Comme on le voit, ce n'est pas une petite histoire banale de tromperie. Et Erin Shileds, grâce à une galerie de personnages formidables (merci à l'impeccable traduction de Maryse Warda qui sait amalgamer une langue tour à tour majestueuse et familière) et grâce aussi à un considérable talent, nous raconte tout cela de façon passionnée et absolument passionnante. S'intègre à tout cela des discours émanant de femmes qui ont subi des viols lors de divers conflits armés, de Nankin au Rwanda, en passant par le Berlin de 1945, des voix disant l'indicible et confirmant le fait que les femmes font partie du territoire conquis, du butin de guerre. Cette histoire d'une extrême violence est habitée également par des moments lumineux et tendres, par des échanges affectueux entre les deux sœurs, entre la mère et son fils, entre le père et son petit. L'humour n'est pas exclu non plus. Ce qui donne à cette pièce un quotient d'humanité vraiment très, très élevé.

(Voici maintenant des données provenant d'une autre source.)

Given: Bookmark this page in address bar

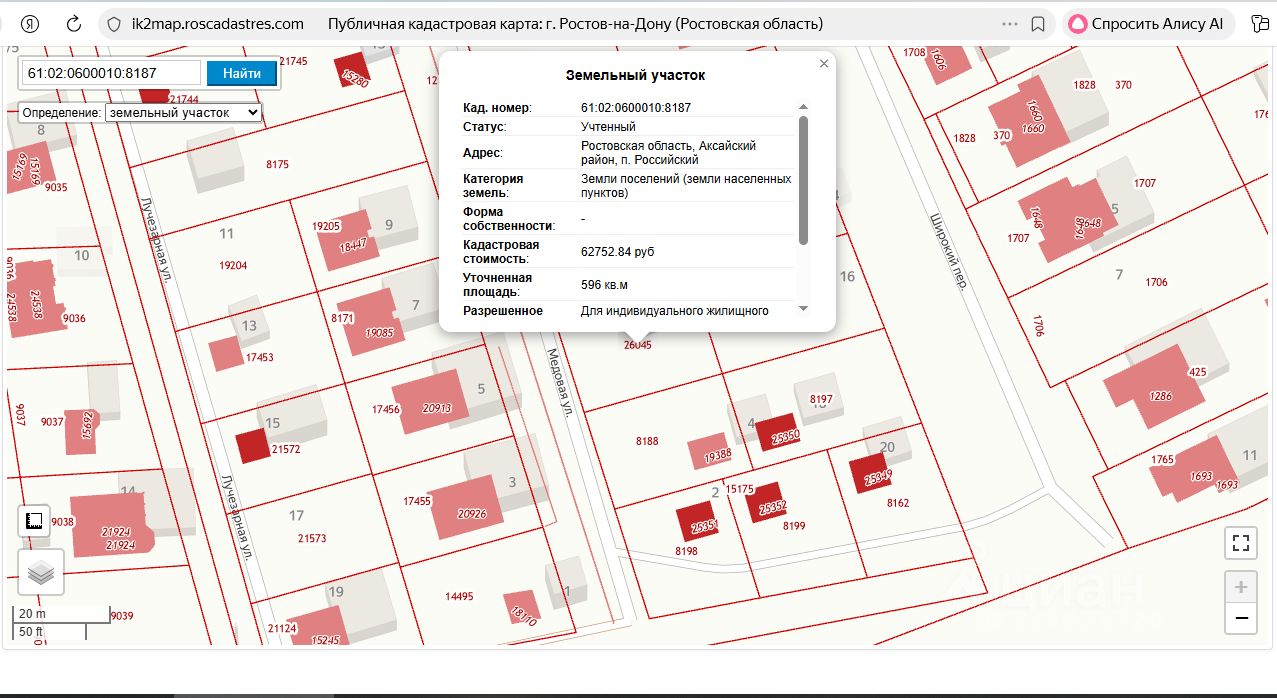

Les comédiens relèvent le défi brillamment. Jean Maheux est noble et souverain en roi d'Athènes et Pascal Contamine m'a jetée par terre avec son interprétation de Térée, le type même du mari aimant et du père dévoué qui ne réfléchit pas deux minutes avant de trucider un ennemi et de violer ses femmes, complètement subjugué par cette culture de la violence, la seule qui le satisfasse, la seule qu'il connaisse. Marie-Ève Milot et Catherine de Léan incarnent, mutines et complices, deux sœurs qui s'adorent et qui vont vivre les pires drames. Leur vitalité de même que leur désespoir et leur colère sont vrais et cela m'a particulièrement touchée. Et ce qui est merveilleux c'est qu'on sent chez les deux comédiennes un lien émotif et une entente secrète, une véritable chimie en somme qui saisit le spectateur et le rend encore plus réceptif à cette histoire. Cinq autres comédiennes sont le chœur, les esclaves, les femmes violées, les nounous, remplissant toutes leurs rôles avec conviction et sensibilité.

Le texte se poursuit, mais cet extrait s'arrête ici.